Médiation, mobilisation
Le général Abbas Ibrahim, chef des services de sécurité libanais, s’est rendu au Qatar, à la demande du président libanais, le général Michel Sleiman, le 7 décembre, afin de tenter de trouver une solution à l’enlèvement, revendiqué par les rebelles syriens. Cette mission au Qatar tient compte des liens existant entre l’émirat et certaines factions armées en conflit avec l’armée régulière syrienne. Le général Ibrahim serait, par ailleurs, également entré en contact avec la chaîne de télévision al-Jazeera pour recueillir des informations concernant la source de la vidéo transmise par la chaîne, vendredi 6 décembre.
Autre figure de proue de la mobilisation, le CPL qui, par la voix de Gebran Bassil, a lancé un appel à des mouvements pacifiques de protestation et à des prières dans l’espoir d’une libération des religieux détenus. Quelques heures auparavant, un communiqué de l’Armée syrienne libre (ASL) accusait le parti d’avoir envoyé en Syrie des miliciens, aux côtés du Hezbollah, qui auraient pour mission de protéger les lieux saints chrétiens. Le ministère syrien des Affaires étrangères a adressé une lettre au secrétaire général de l’Onu Ban Ki-Moon et au Conseil de sécurité, dans laquelle il accuse les rebelles de «saccager des églises».

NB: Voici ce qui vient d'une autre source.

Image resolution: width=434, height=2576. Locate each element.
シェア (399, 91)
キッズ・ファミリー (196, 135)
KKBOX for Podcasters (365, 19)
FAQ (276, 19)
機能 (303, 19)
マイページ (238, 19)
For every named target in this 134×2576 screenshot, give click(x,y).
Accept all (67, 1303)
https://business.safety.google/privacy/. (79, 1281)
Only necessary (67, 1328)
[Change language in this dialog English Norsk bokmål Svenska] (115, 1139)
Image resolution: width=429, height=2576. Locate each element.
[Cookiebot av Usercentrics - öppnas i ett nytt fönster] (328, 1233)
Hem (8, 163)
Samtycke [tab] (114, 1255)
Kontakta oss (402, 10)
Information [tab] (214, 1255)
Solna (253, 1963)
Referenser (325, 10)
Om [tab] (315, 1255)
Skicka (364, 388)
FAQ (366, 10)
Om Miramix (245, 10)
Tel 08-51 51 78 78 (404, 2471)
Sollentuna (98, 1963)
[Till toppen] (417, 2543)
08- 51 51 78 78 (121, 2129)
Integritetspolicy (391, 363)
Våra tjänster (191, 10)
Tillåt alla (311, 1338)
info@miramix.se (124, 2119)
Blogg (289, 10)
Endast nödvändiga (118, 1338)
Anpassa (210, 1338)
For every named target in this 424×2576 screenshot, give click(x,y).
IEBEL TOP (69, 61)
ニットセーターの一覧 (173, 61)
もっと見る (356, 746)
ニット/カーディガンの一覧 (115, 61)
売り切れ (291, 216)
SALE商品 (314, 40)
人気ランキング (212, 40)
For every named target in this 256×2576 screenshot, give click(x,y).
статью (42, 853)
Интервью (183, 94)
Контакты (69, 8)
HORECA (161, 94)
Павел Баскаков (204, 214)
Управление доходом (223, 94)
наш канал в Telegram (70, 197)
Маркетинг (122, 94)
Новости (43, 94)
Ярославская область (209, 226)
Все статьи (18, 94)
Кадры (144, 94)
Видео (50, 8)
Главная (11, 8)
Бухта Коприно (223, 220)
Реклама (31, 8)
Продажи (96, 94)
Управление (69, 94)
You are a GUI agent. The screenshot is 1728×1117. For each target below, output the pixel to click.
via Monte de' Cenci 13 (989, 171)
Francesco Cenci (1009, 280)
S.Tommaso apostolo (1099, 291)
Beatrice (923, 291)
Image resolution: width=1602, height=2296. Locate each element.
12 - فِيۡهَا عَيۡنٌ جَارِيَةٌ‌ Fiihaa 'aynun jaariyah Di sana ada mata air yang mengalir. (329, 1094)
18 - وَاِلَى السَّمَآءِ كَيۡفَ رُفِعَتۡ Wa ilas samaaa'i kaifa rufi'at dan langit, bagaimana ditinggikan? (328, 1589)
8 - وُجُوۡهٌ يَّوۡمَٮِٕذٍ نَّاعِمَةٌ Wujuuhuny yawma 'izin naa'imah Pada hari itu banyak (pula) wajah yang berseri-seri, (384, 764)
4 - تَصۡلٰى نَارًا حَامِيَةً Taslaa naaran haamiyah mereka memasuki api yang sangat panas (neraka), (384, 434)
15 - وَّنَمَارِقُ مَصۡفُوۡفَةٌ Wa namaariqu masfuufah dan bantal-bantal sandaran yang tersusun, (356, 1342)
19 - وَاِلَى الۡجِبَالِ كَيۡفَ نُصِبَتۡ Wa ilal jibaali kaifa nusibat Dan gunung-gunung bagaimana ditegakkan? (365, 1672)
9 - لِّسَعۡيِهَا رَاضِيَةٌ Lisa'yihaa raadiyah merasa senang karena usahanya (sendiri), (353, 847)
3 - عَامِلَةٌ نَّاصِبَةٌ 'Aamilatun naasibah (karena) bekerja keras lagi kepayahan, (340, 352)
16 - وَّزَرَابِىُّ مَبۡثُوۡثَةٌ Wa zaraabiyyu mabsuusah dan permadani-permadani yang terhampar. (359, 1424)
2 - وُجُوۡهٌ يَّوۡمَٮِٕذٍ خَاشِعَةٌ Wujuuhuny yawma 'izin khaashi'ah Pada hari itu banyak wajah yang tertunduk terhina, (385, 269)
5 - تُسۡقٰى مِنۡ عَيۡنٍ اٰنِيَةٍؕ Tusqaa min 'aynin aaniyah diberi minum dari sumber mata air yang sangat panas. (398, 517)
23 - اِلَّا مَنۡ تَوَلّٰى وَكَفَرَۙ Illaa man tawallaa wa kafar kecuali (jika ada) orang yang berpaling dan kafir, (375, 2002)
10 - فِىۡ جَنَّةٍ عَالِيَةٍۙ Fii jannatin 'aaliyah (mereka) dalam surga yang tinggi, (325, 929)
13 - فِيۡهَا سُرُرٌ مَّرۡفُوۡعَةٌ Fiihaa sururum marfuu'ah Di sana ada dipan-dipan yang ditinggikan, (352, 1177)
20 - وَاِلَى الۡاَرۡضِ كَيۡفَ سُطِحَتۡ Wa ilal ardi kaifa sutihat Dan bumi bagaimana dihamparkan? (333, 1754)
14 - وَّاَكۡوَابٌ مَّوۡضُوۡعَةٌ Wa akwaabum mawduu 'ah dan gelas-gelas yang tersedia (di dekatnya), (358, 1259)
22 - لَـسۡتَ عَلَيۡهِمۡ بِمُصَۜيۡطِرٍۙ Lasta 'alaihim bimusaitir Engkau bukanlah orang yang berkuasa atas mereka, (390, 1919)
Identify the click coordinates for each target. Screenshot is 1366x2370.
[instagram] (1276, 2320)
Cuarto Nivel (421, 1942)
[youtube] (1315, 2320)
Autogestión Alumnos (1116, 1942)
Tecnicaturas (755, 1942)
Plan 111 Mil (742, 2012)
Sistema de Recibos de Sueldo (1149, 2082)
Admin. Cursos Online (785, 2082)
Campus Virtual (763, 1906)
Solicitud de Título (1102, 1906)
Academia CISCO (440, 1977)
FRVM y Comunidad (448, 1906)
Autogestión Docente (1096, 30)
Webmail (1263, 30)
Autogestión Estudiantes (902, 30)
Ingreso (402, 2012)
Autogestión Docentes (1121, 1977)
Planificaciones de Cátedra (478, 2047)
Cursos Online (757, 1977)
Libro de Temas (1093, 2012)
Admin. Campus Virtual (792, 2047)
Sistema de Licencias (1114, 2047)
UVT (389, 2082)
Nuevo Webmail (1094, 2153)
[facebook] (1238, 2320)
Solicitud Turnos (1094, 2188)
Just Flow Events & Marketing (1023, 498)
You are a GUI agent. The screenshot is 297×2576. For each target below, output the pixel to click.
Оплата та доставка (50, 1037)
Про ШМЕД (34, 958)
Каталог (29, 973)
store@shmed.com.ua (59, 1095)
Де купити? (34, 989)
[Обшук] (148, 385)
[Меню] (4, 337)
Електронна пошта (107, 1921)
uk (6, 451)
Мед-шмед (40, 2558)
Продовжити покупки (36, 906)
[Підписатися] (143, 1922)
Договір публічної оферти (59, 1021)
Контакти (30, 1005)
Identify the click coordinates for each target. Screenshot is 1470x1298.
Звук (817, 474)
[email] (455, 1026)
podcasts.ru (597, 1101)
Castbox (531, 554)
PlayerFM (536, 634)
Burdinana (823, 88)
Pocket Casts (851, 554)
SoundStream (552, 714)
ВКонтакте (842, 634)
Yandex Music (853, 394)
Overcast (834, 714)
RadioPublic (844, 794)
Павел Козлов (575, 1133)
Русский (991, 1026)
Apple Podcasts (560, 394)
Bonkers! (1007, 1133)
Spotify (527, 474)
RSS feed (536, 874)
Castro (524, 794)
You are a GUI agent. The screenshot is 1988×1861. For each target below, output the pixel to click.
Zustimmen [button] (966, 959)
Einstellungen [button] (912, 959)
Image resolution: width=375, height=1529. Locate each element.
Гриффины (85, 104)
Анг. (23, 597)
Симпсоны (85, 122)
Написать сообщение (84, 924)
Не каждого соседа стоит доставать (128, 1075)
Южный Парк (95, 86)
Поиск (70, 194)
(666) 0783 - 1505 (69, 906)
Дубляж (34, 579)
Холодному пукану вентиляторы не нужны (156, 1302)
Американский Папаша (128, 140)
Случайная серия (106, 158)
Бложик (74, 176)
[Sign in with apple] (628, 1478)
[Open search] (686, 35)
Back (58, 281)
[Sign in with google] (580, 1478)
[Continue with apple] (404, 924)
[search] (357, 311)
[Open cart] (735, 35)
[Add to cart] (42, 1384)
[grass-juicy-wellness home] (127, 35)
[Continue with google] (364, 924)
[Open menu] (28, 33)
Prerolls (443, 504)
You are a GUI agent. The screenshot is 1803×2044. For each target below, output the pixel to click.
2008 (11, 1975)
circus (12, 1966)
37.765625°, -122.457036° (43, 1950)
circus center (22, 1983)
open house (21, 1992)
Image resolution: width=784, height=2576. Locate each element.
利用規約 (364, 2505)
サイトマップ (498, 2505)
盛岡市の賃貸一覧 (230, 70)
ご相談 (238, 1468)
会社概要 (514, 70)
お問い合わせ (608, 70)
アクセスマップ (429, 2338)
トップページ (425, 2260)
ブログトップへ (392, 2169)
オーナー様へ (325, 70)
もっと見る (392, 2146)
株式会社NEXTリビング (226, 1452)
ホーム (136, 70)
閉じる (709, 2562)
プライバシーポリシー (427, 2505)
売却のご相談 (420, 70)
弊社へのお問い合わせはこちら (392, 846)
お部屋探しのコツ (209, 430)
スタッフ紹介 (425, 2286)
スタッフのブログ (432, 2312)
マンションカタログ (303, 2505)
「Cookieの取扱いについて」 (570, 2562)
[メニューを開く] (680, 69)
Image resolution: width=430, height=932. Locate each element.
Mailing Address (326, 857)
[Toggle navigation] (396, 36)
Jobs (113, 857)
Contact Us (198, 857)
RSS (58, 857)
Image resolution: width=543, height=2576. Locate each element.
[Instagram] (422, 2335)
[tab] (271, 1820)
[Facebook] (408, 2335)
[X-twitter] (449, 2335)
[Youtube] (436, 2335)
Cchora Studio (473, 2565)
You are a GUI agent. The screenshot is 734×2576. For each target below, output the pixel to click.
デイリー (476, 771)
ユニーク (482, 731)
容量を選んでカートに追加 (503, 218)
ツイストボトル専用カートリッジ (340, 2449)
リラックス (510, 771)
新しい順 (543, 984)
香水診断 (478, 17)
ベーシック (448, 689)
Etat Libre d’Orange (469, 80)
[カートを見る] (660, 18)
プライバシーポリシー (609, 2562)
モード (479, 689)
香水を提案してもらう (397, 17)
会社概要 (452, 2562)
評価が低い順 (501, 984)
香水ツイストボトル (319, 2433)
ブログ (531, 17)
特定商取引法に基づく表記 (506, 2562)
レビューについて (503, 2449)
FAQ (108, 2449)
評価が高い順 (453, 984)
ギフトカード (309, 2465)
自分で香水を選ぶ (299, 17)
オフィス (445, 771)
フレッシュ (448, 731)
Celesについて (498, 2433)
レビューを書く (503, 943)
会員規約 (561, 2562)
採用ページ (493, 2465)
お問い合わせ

Les religieuses vont-elles servir de bouclier humain? Selon les témoignages des habitants restés à Maaloula, la ville a complètement été détruite, certains parlent de massacre archéologique. Les édifices religieux ont subi des dommages considérables. Sans doute était-ce pour la rébellion une façon de décrédibiliser le régime syrien protecteur des minorités mais, plus globalement, l’escalade de ces dernières semaines est certainement due au fait, qu’en prévision de la prochaine conférence de paix de Genève II, annoncée pour le 22 décembre, chaque partie cherche à gagner quelque chose sur le terrain.

Julien Abi Ramia

Yabroud, le dernier foyer rebelle
Les forces du régime syrien ont intensifié ces dernières heures les bombardements contre Yabroud, dernier bastion rebelle dans la région stratégique du Qalamoun. La ville est située sur la même ligne que Qara, Deir Atiya, et Nabak prises ces derniers jours par les forces du régime syrien, épaulées par les 
combattants du Hezbollah libanais et des milices chiites irakiennes. Ces localités s’alignent toutes sur la route stratégique Damas-Homs. Celle-ci a été fermée depuis vingt jours à cause des combats, mais les autorités se préparent à la rouvrir 
prochainement. Si le régime parvient à reprendre la totalité de la région du Qalamoun, il s’assurerait une continuité territoriale sous son contrôle entre les provinces de Damas et de Homs. Qalamoun, à la lisière du Liban, a été pendant un an la base arrière des rebelles qui y faisaient transiter les armes destinées à leurs bastions dans la région de Damas.